A set of helpers built on top of the above primitives and the external Bitcoin-related Rust crates for flexible implementations of the Sv2 roles.
An open-source implementation of a Sv2 proxy for miners.
An open-source implementation of a Sv2 pool for mining pool operators.
# Native Support
The Reference Implementation's modular design supports use in 3rd party software and is available under an MIT open-source license. However, the implementation itself supports several native use-cases for miners and pools:
# Miner Use-Cases
Sv1 Miners can use the proxy (roles/sv2/mining-proxy) to connect with a Sv2-compatible pool.
Sv1 mining farms mining to a Sv2-compatible pool gain some of the security and efficiency improvements Sv2 offers over Stratum V1 (Sv1). The Sv1<->Sv2 miner proxy does not support all the features of Sv2, but works as a temporary measure before upgrading completely to Sv2-compatible firmware. (The Sv1<->Sv2 translation proxy implementation is a work in progress.)
# Pool Use-Cases
Pools supporting Sv2 can deploy the open source binary crate (roles/pool) to offer their clients (miners participating in said pool) an Sv2-compatible pool.

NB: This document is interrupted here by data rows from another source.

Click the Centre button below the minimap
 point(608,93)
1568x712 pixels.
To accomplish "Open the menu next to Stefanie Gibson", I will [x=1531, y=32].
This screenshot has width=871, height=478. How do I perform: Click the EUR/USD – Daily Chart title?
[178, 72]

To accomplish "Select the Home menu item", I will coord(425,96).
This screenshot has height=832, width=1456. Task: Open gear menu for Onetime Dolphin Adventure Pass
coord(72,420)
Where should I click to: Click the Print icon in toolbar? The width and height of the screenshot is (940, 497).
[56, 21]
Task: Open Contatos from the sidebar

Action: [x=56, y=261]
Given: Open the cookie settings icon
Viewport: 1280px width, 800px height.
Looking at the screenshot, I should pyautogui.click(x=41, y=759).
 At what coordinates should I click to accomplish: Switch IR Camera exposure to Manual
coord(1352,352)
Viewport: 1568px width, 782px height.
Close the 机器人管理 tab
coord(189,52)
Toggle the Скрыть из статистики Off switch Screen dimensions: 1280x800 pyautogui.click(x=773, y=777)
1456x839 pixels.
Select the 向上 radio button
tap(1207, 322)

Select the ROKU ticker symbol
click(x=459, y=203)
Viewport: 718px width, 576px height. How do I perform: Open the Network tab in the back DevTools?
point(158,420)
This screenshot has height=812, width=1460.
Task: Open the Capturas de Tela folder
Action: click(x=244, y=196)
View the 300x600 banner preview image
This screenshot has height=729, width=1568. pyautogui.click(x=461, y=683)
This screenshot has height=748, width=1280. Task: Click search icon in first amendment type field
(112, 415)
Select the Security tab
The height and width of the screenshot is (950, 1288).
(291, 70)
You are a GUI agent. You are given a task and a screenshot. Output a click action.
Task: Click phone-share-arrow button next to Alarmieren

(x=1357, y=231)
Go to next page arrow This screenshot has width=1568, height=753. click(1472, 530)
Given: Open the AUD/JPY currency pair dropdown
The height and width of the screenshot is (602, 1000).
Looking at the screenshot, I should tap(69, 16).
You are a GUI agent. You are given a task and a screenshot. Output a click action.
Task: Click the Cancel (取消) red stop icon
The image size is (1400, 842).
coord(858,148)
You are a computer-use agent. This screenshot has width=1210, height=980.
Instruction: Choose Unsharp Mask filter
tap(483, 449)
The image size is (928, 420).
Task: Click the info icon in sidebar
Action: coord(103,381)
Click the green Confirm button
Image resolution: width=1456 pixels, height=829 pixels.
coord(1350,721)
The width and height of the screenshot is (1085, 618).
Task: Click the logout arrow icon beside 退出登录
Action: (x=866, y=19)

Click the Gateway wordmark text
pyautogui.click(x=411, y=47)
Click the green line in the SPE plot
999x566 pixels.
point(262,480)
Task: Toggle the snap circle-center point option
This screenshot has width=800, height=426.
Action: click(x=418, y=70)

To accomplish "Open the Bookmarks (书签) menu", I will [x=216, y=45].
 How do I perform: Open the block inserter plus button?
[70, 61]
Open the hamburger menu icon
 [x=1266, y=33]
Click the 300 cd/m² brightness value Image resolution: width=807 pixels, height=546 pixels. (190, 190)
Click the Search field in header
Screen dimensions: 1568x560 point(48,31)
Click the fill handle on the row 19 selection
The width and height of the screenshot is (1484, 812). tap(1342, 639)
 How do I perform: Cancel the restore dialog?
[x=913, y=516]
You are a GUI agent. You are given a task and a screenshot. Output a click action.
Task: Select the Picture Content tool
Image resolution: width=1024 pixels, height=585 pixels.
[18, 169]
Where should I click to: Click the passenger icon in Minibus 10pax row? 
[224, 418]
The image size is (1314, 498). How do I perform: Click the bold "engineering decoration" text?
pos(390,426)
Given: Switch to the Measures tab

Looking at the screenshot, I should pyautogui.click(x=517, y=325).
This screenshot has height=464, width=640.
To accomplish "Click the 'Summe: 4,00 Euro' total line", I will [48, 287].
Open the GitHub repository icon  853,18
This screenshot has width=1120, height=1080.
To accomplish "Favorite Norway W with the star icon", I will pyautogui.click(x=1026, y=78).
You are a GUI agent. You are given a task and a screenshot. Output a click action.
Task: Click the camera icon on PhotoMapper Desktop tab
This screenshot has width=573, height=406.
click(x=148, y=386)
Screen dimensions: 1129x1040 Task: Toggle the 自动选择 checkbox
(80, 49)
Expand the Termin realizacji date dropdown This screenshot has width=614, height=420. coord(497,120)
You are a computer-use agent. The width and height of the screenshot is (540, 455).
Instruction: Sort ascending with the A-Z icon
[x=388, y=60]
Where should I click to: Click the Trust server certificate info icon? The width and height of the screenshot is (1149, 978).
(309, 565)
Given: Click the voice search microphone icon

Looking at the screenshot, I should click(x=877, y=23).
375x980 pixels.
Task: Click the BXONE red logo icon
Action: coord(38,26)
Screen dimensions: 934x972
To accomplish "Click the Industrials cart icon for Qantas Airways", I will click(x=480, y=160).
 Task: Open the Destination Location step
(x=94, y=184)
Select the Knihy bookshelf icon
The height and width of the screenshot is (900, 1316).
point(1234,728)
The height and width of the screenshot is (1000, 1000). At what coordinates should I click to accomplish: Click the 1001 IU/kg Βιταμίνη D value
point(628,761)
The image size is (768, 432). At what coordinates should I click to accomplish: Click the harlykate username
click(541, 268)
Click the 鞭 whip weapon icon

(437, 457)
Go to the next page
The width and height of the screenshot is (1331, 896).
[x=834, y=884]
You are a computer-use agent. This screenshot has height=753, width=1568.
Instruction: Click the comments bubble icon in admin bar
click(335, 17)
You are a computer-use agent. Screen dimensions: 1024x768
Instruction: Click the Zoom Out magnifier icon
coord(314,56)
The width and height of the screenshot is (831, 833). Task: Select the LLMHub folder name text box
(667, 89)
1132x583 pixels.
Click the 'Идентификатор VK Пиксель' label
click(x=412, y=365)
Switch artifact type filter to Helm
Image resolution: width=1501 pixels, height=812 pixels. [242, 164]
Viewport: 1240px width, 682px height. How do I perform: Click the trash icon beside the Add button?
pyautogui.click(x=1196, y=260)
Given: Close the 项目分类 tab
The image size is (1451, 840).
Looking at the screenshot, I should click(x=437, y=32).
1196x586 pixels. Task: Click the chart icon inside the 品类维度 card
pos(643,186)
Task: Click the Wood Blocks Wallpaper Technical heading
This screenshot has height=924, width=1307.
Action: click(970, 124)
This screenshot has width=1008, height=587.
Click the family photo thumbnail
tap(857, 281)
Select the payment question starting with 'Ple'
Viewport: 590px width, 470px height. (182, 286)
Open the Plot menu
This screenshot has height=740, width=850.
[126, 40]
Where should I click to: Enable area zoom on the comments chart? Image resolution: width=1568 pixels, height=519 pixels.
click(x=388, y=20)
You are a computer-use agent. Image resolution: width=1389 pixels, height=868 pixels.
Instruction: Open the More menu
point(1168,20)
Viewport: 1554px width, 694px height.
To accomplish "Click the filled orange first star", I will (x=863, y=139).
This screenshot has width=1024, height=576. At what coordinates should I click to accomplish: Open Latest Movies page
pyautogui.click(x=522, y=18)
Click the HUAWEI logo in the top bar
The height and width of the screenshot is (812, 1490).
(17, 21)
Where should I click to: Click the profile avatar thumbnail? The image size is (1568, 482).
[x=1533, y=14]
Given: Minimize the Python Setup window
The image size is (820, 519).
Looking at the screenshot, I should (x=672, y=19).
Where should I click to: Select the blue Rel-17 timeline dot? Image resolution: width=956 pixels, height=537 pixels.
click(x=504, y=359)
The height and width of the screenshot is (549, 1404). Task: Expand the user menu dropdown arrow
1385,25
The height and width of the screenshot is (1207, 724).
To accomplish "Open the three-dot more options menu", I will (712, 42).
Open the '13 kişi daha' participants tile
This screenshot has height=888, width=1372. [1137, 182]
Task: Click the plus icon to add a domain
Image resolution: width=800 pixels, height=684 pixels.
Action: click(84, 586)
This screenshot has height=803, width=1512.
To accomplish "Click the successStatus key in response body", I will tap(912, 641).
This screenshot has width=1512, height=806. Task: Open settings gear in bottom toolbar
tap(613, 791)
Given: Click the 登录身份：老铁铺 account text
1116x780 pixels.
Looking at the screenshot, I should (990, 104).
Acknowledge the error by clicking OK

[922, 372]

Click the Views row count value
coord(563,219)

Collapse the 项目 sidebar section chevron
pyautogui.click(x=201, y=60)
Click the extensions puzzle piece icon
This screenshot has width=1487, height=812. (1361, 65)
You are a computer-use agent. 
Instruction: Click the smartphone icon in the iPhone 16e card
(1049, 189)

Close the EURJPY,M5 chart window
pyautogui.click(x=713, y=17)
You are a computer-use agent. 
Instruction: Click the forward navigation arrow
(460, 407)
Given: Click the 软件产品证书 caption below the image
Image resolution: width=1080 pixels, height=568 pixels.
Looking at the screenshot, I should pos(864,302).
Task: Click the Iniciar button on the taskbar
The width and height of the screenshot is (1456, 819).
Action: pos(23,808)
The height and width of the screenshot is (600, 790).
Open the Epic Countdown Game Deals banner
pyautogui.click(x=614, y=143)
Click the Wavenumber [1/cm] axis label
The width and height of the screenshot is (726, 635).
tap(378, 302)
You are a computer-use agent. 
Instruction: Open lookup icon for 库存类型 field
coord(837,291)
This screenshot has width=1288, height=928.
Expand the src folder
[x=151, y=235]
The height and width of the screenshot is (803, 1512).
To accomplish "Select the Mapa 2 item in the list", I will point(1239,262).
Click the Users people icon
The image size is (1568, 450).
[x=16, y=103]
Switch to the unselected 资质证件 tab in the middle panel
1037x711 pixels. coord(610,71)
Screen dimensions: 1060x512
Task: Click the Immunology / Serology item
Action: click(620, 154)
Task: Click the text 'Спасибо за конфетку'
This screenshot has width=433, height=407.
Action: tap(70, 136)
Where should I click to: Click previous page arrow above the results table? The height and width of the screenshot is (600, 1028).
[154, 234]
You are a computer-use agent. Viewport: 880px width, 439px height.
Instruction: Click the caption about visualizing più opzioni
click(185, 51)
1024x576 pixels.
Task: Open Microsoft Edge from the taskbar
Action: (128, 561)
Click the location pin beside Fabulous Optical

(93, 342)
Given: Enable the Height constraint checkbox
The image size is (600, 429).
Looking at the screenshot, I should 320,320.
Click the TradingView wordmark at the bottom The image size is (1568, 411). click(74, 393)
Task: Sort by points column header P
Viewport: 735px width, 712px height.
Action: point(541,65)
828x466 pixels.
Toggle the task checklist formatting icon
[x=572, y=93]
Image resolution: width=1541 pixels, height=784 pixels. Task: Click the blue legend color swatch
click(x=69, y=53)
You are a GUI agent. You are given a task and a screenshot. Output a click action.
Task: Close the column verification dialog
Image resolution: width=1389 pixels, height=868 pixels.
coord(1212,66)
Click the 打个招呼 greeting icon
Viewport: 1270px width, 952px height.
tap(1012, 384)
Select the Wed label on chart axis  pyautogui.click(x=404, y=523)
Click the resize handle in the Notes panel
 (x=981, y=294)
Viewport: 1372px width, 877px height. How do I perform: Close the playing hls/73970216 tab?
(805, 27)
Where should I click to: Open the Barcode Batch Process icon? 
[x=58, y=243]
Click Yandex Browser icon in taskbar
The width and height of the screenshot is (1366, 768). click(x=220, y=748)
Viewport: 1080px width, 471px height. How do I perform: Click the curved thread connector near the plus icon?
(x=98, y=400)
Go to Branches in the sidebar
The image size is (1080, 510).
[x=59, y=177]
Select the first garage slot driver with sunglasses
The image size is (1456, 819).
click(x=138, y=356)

The Rust helper library provides a suite of tools for mining pools to build custom Sv2 compatible pool implementations.
The C library provides a set of FFI bindings to the Rust helper library for miners to integrate Sv2 into their existing firmware stack.
For further detailed documentation on how to deploy the reference implementation for one of the above use-cases or integrate, see the README on Github (opens new window) or join our developer community on Discord (opens new window).
# Protocol Design Goals
# Security
Man-in-the-Middle Attack Prevention
Data transfers can be encrypted to ensure their integrity and confidentiality. This hardens the protocol against man-in-the-middle attack vectors, namely hashrate hijacking in which an attacker intercepts a miner’s shares and submits them as their own in order to steal the payouts.
# Efficiency
Going binary to optimize data transmission
V2 has a fully binary format and eliminates unnecessary data transfers. This saves “a bit” of network bandwidth (about 2-3x times in comparison with Stratum V1) and decreases latencies.
Besides lowering infrastructure costs, Improved efficiency reduces hashrate variance by allowing higher submission rates, resulting in fewer stale share submissions.
# Flexibility
Built to fit the needs of any sized mining operation
Whether you operate a huge mining farm or just a couple of ASICs in your garage, Stratum V2 will make your life easier. Features like simplified header-only mining, zero-time backend switching, and many more allow for all sorts of unique setups
At the same time, Stratum V2 is designed to be easily extensible so that it can evolve to meet the needs of the mining industry for years and maybe even decades to come.
# Decentralization
Censorship resistance on par with the era of solo-mining
We were inspired by the BetterHash proposal to give users the option of freely selecting their own transaction set. By providing a custom job selection mechanism, we’ve integrated the idea into Stratum V2.
At the same time, the protocol gives mining pools the ability to reject externally negotiated mining jobs that are invalid, all while ensuring that mining rewards will be fair and that security is not sacrificed.